If you do this, then Rust's privacy guarantees become void. Any struct can have its private fields hacked into by transmuting it into a local type with the same definition. Currently this is UB and quite likely to break, afterwards it will be an accepted workaround for privacy rules, making library evolution impossible.
In that case it would be more consistent and less error prone to go with Python's "pretty please don't touch this kthx" from the start.
That was my hope, but I wanted to give us an out if for some reason we need to make a breaking change. And, just to be clear, I'm assuming that Rust will have a lifespan similar to C, which means we need to have plans in place for at least 50 years, and more than likely 100, so this isn't for breaking changes in the next 10 years, but possibly after we're all dead of old age.
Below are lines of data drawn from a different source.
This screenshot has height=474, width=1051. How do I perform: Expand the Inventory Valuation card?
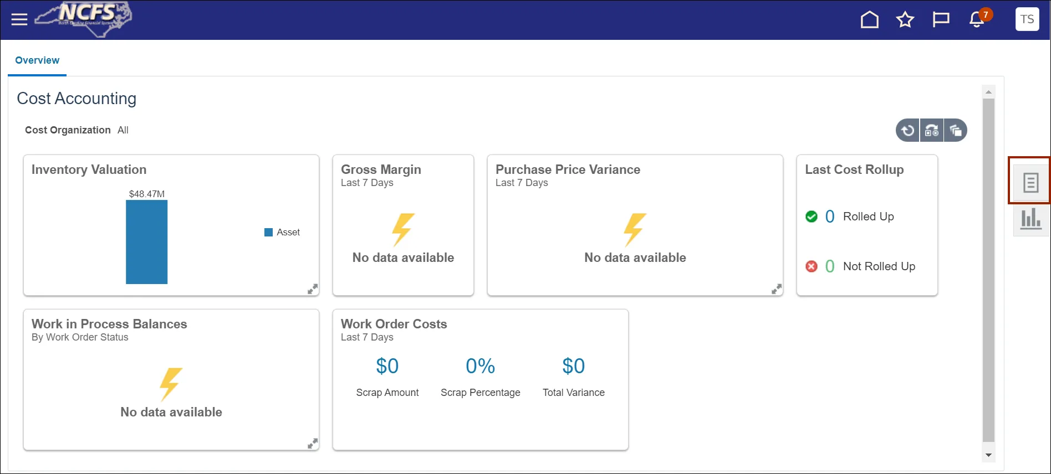[x=313, y=289]
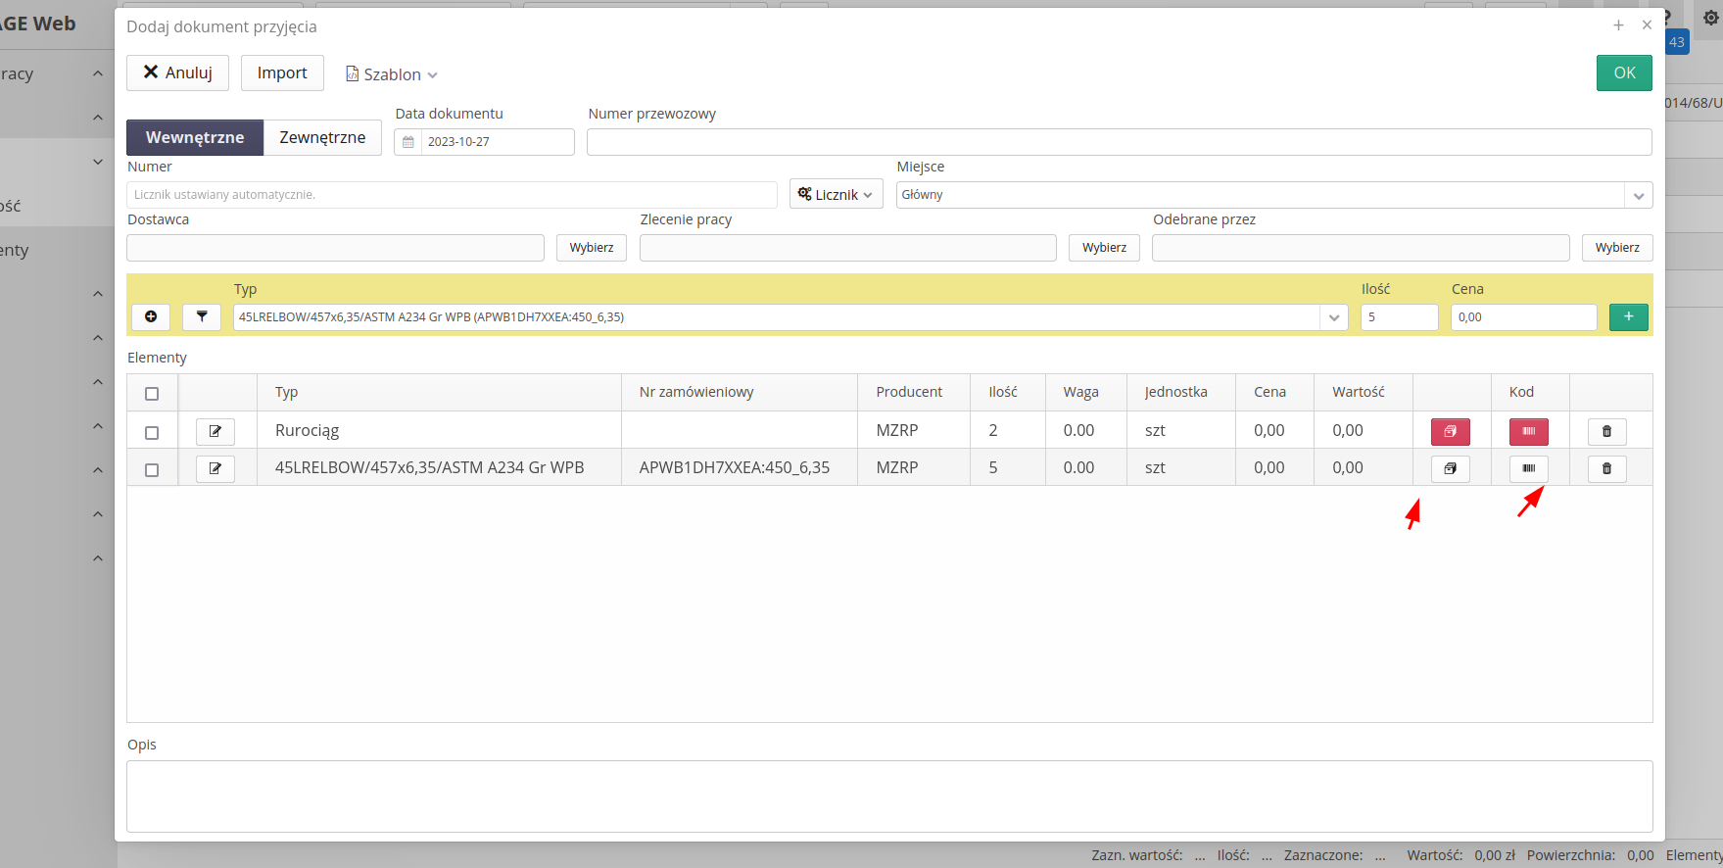Toggle the select-all checkbox in the table header
This screenshot has width=1723, height=868.
click(x=152, y=393)
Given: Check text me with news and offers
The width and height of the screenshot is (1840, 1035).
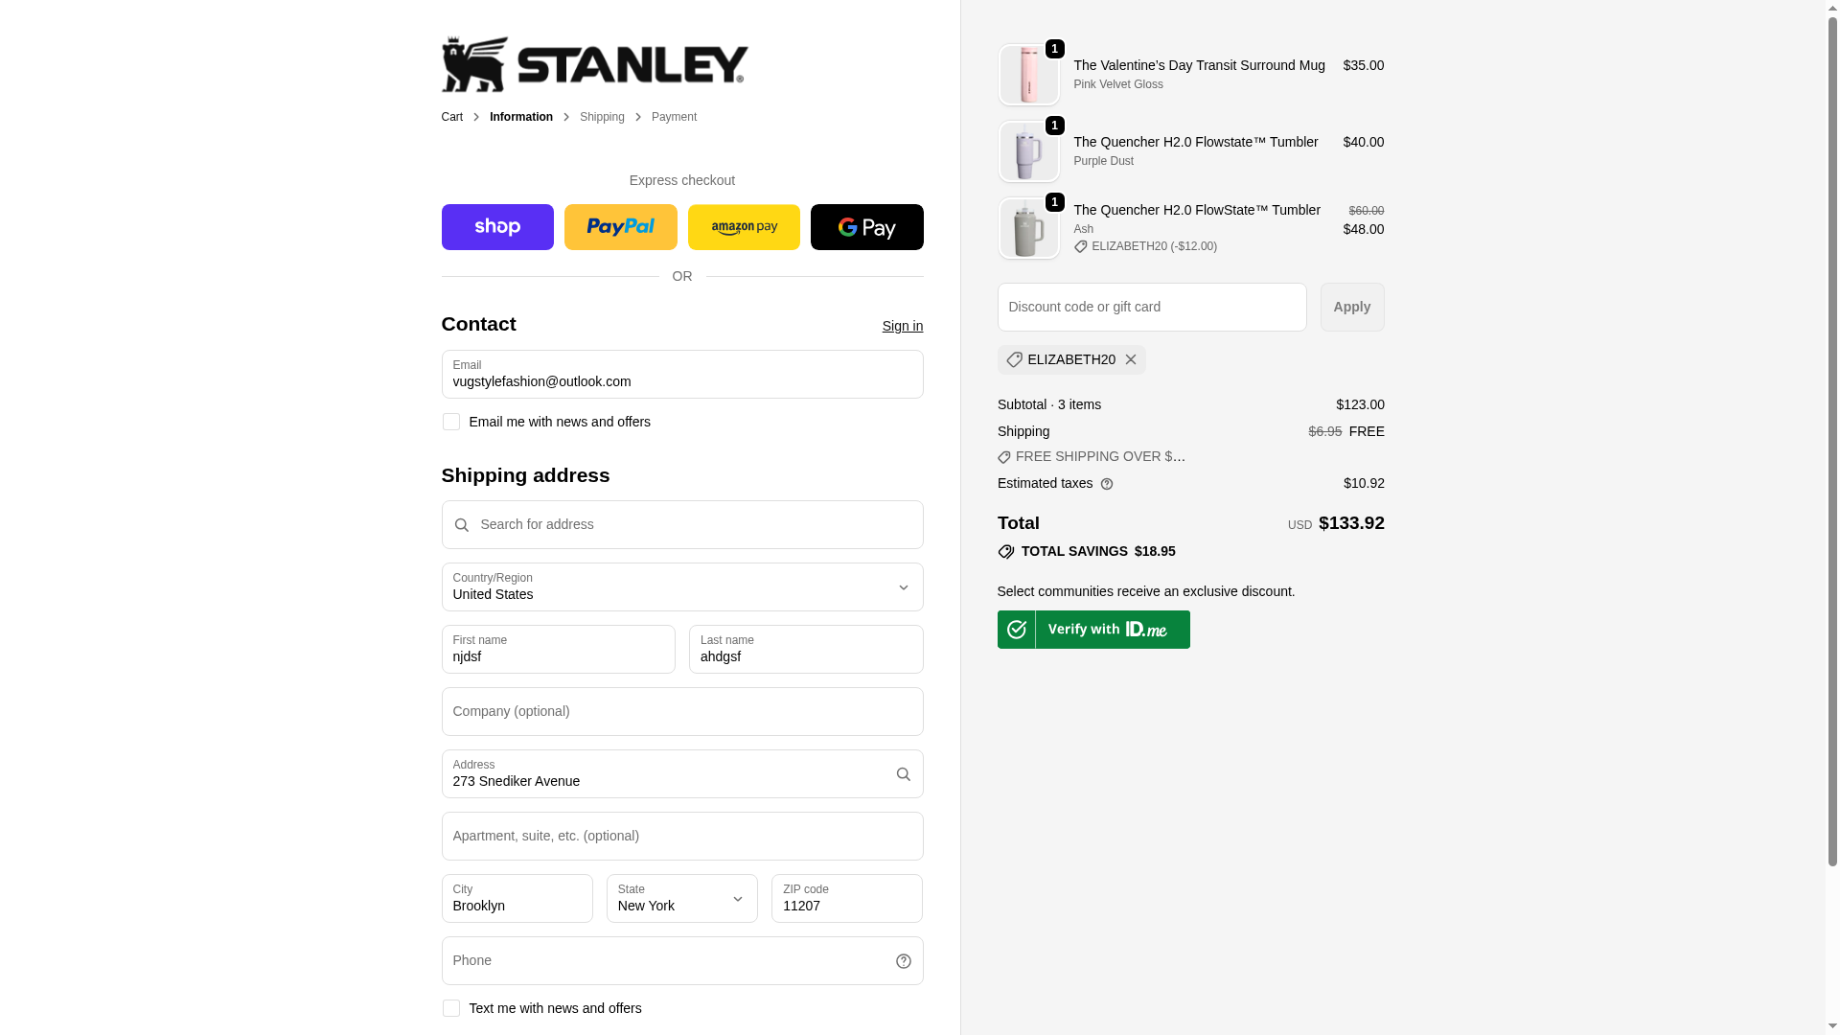Looking at the screenshot, I should click(451, 1008).
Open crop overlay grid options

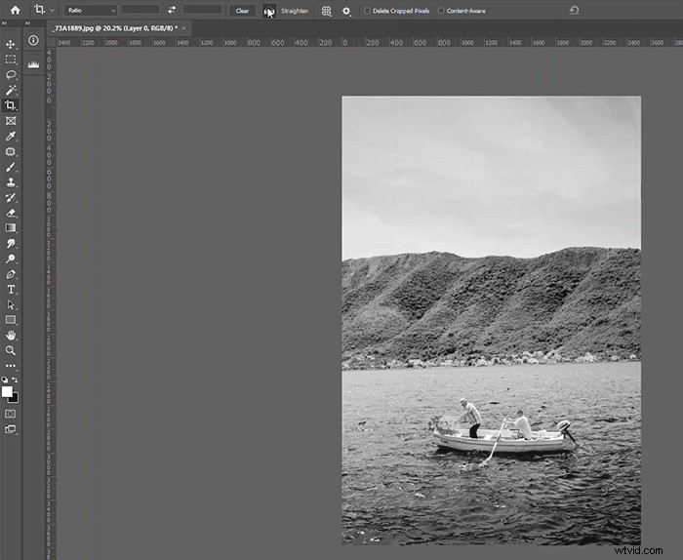pyautogui.click(x=326, y=11)
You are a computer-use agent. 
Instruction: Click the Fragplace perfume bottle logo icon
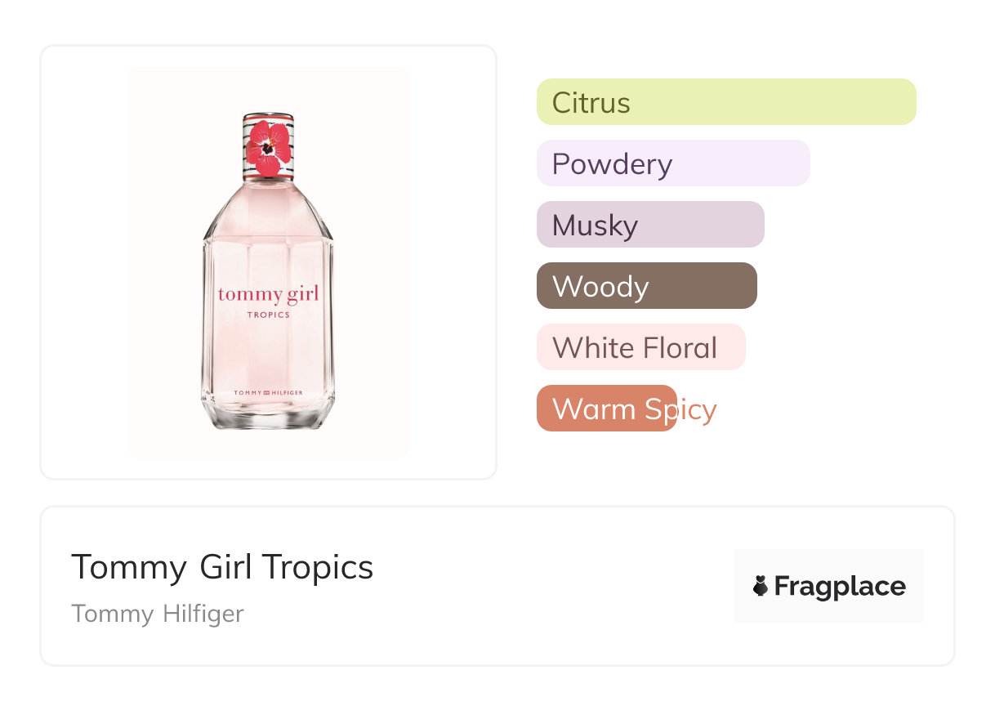tap(761, 586)
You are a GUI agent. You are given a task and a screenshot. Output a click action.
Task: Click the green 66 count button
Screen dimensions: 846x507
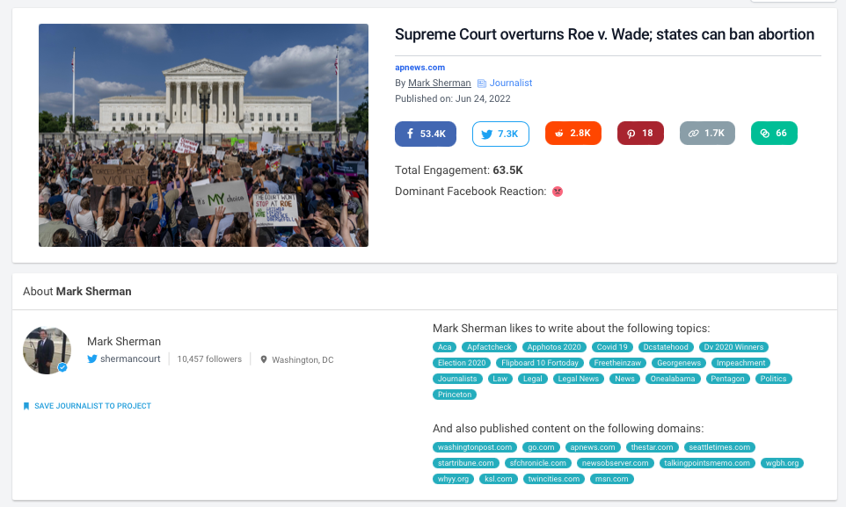(x=774, y=134)
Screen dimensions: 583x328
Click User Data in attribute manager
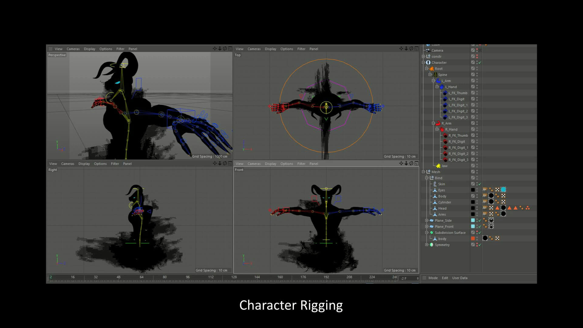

I could be on board with that, if the final binary included the edition information within it. That would let future compilers link with old binaries, provided the specs for the old edition's representation are known, and let you automatically update to the latest representation just by recompiling with the latest version of the compiler. Would you permit repr(InteroperableRustYear) for those (hopefully rare) cases when you really need to pin the representation to some given edition?
I second (third?) what @CAD97 and @afetisov have already said. I think of repr(Rust) kind of like a nightly version of the Rust representation. Anything goes, and the only compatibility guarantee is that if two chunks of code are compiled by the same version of the same compiler, then they need to be able to be linked with one another.
The one feature I'd really like to see in a representation is a guarantee that it is possible to determine the version of the representation that is in use from the compiled binary alone somehow, with a guarantee that the compiler doesn't strip that information out regardless of optimization level. That'll allow linkers & loaders to work when all they have is the compiled binary to work with. In keeping with my earlier statements about Rust needing to have plans for use for the next 50-100 years, that information should be encoded so that a) people can look at the binary using nothing more than a hexdump, and b) we don't do something limiting, like trying to pack the information into a fixed (and tiny) field size.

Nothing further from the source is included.